_Directions for this task:_
Rewrite the part of the article on the film and the internet that starts with the words "Speaking with Pasternack, the" and ends after "of it matter?", putting "countless worlds" in place of "infinite universes".

_Text excerpt:_
====

READ MORE: Everything Everywhere All at Once: All the Wild Movie References, Explained (as Best as We Can) (Vanity Fair)
“Everything Everywhere All At Once” Is an Ode to the Internet
By Abby Spessard
If Everything Everywhere All At Once reminds you of the internet, that’s not an accident. The Daniels — filmmaking duo Daniel Kwan and Daniel Scheinert — wanted their film to reflect the tumultuous, rapid-fire zeitgeist of the vast global network that comprises the World Wide Web.
The movie portrays the “uncanny delirium of digital life,” Alex Pasternack writes for Fast Company, complete with “doomscrolling and context-collapsing and flipping between wildly divergent and often confounding realities — between videos of war and wildfires and an awards-show slap — and whatever all of this is doing to our brains and our relationships.”
Speaking with Pasternack, the Daniels shared how they questioned whether a film set in the absurd chaos of infinite universes could have any meaning. Because if everything is possible, does any of it matter?
As it turns out, yes. We create our own meaning, just as we do online. The internet is a form of multiverse in itself, Pasternack argues, capable of creating unique realities for every individual person who uses it. “In the metaverse as in the multiverse, you can see things and perspectives you never knew existed — or you can live in whatever world you please, all others be damned,” he comments. “The characters of Everything don’t mention the internet, but it looms over everything.”

====

_Records supplied:_

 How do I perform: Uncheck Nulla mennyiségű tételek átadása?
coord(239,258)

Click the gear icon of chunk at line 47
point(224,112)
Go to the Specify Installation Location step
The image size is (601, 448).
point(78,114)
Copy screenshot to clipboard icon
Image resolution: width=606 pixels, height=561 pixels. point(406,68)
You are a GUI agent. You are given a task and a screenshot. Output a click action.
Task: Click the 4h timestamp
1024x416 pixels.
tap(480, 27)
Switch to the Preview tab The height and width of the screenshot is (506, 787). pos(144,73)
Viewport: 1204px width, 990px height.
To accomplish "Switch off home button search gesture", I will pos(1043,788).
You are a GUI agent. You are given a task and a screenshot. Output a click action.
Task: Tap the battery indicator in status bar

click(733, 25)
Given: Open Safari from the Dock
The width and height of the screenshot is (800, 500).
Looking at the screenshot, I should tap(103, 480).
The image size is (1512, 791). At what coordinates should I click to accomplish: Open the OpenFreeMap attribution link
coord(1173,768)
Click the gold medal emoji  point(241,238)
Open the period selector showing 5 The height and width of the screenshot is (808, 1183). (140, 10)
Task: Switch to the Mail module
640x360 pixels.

====

_Answer section:_
Speaking with Pasternack, the Daniels shared how they questioned whether a film set in the absurd chaos of countless worlds could have any meaning. Because if everything is possible, does any of it matter?